__課題 1__.
下に示す記録のうち、「Go to Step Functions breadcrumb link」を含む行から始めて「pyautogui.click(x=234, y=59)」を含む行までを、両端の行も含めてそのまま書き写してください。

__記事__.
· · · ·

インタビュー記事

取材日:2021. 9. 9(木)  

話し手:株式会社エースホーム 

     佐賀営業2課 

      部長 北島 賢治様



― SDGsを始められた時の苦労や問題点はございましたか?

 

 開始当初はチームリーダー5名で結成し立ち上げたにもかかわらず、実施途中で3人のリーダーが退社するという事態が発生し、現在残っているリーダーは2名のみとなりました。今はかわりのリーダー3人を選出して進めている状況です。

 社長の創業時からの熱い思いを企業行動憲章に反映させるべきだという気持ちを受け取って、会社のさらなる存続・発展を目的に当初のチームリーダー5名で企業行動憲章を作り上げたのですが、気持ちのずれがあったのか3人の退社という結果になってしまったことが非常に残念であり反省点でもあるかと思います。

 チームリーダーとして思いを社員に伝えていき、その思いを持続させていく事の難しさを感じました。リーダーとしての私が他のチームリーダーに伝えつつ、そのチームリーダーの5名がメンバー一人一人の思いをくみ取っていくという伝達の浸透がうまくできなかったのではないかと思います。立派な企業行動憲章が出来上がったとは思いますが、取り組んでいる社員一人一人が自分がどこにかかわっているのかを意識させることが本当に難しく思いました。

 企業行動憲章は出来上がってはいるものの、まだ見切り発車状態でこのテーマに応じた実績が結果として見えてこないという状況でもあります。

 


― SDGsを進めてきて良かった点はございますか?

 

 SDGsのバッジを社員全員が身に着ける事で、お客様やいろんな方からバッジの事を聞かれたり、また新聞広告などでSDGs推進企業として取り上げられることで注目されたり、高評価をいただきながら、色んなお客様からお声掛けされたりすることが良かった点です。企業イメージのアップにもつながっているのではないかと思います。

· · · ·

[ポインティング用データセットの記録]
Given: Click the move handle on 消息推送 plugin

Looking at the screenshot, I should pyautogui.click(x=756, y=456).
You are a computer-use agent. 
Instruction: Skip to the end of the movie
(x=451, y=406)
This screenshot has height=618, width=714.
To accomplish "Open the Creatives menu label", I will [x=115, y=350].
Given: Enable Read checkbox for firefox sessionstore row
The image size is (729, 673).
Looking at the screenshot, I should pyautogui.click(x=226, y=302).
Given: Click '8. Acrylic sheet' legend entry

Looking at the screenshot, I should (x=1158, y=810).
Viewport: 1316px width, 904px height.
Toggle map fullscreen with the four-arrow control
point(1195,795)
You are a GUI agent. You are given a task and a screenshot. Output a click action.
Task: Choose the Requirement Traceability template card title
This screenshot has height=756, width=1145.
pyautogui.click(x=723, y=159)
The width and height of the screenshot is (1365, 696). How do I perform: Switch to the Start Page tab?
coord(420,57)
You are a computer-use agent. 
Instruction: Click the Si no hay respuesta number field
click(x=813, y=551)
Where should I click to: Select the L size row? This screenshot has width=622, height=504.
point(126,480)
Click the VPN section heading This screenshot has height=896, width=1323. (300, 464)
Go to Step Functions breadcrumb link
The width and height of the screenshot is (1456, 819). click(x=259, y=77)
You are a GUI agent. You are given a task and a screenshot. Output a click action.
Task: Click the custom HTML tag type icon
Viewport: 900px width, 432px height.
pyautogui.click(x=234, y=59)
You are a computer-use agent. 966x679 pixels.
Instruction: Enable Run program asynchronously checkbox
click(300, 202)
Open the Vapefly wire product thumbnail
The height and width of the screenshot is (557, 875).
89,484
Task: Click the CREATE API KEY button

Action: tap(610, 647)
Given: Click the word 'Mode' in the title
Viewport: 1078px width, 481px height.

· · · ·

__課題 2__.
インタビュー記事の「チームリーダーとして思いを社」から始まり「いるのではないかと思います。」までの部分を、一字一句変えずに写すこと。

__最終回答 1__.
Go to Step Functions breadcrumb link
The width and height of the screenshot is (1456, 819). click(x=259, y=77)
You are a GUI agent. You are given a task and a screenshot. Output a click action.
Task: Click the custom HTML tag type icon
Viewport: 900px width, 432px height.
pyautogui.click(x=234, y=59)

__最終回答 2__.
チームリーダーとして思いを社員に伝えていき、その思いを持続させていく事の難しさを感じました。リーダーとしての私が他のチームリーダーに伝えつつ、そのチームリーダーの5名がメンバー一人一人の思いをくみ取っていくという伝達の浸透がうまくできなかったのではないかと思います。立派な企業行動憲章が出来上がったとは思いますが、取り組んでいる社員一人一人が自分がどこにかかわっているのかを意識させることが本当に難しく思いました。

 企業行動憲章は出来上がってはいるものの、まだ見切り発車状態でこのテーマに応じた実績が結果として見えてこないという状況でもあります。

 


― SDGsを進めてきて良かった点はございますか?

 

 SDGsのバッジを社員全員が身に着ける事で、お客様やいろんな方からバッジの事を聞かれたり、また新聞広告などでSDGs推進企業として取り上げられることで注目されたり、高評価をいただきながら、色んなお客様からお声掛けされたりすることが良かった点です。企業イメージのアップにもつながっているのではないかと思います。